People who have taken a public speaking class or training know to remove/limit filler words like “umm” when presenting. However, many people do not know how to recognize filler words in their writing because a clear list doesn’t exist.

Today’s writing tip provides one of countless filler words that can exist in academic documents.

Original Sentence: THE NATURE OF this research study is more exploratory than explanatory.

“Nature” is a noun that refers to “the inherent character or basic constitution,” “disposition,” “temperament” or “inner force” (Merriam-Website, 2021). So, the question is: Can a research study have a nature?

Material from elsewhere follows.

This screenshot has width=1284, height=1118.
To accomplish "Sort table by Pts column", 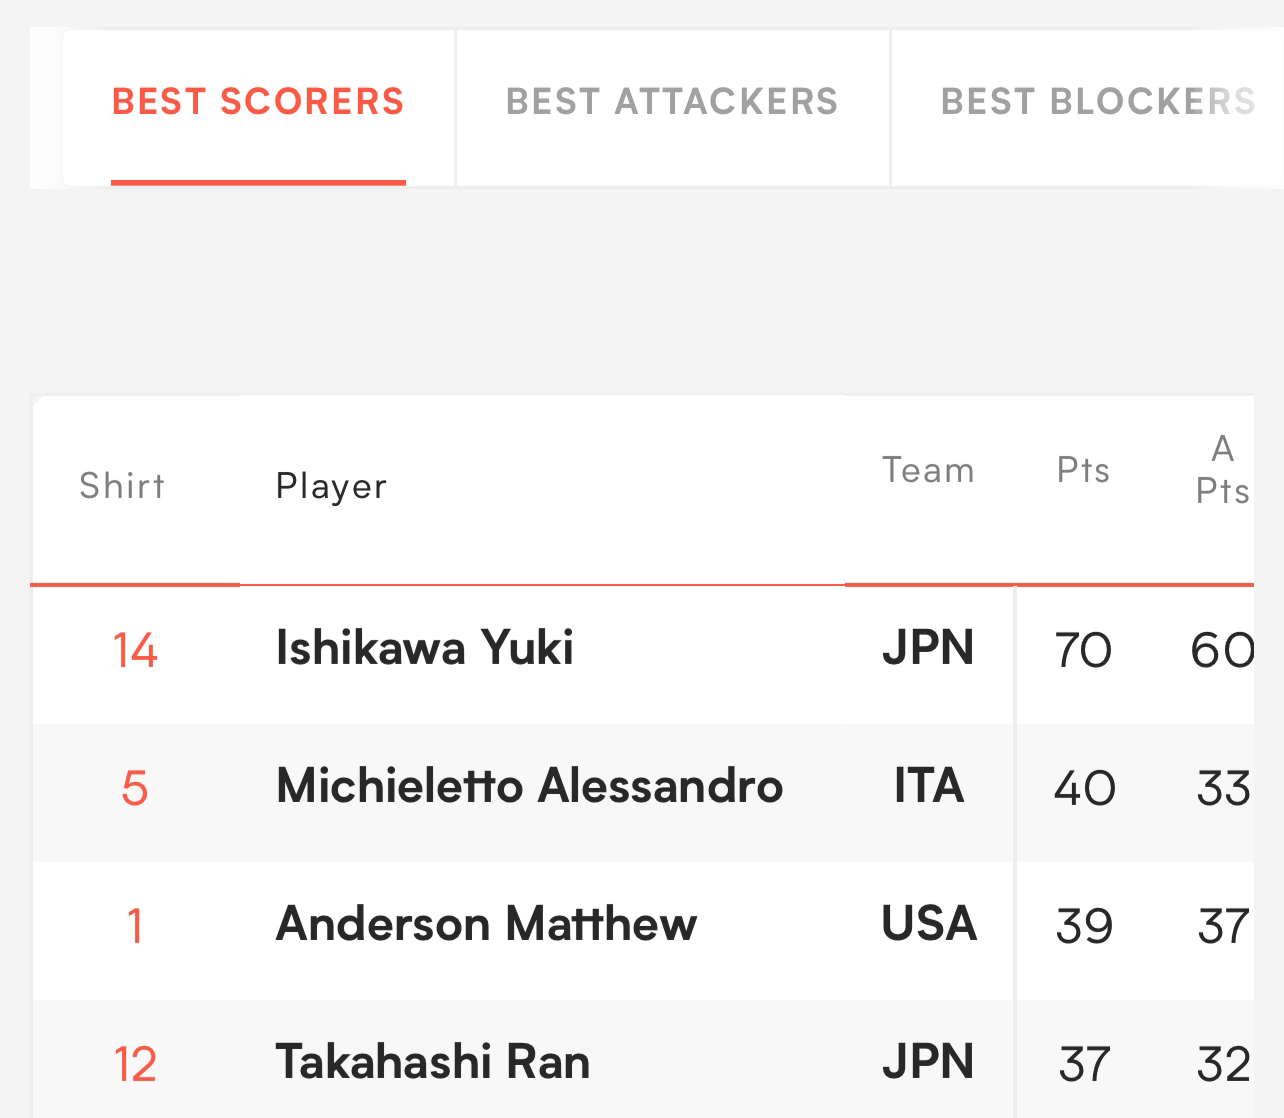I will (x=1084, y=470).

Technically, no because the writer would be attributing human characteristics to an inanimate object (sounds familiar? it’s an anthropomorphism).

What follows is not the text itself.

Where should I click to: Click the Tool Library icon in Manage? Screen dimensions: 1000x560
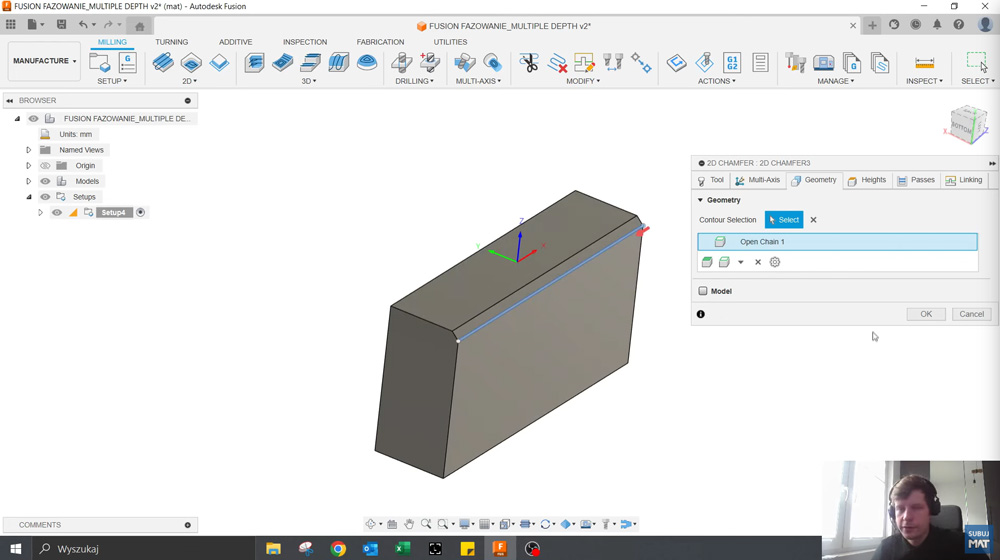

The second issue is the construction of the sentence. With the filler word “nature” as the subject of the sentence, the true subject (“research study”) gets buried in a prepositional phrase (“of the research study”). Prepositional phrases are descriptors, not part of the core sentence, so they can be removed, and the meaning of the sentence remains intact. When removing the prepositional phrase, the sentence reads: The nature is more exploratory than explanatory. This sentence does not capture the intent or real subject of this sentence.

These two issues are corrected in the sentence below:

Edited Sentence: This research study is more exploratory than explanatory.

Notice that the filler word (“nature”) is deleted so that the true subject can start the sentence. You may not always notice filler words when drafting a document, but you should check for them when editing, especially if you have the tendency to use them when speaking.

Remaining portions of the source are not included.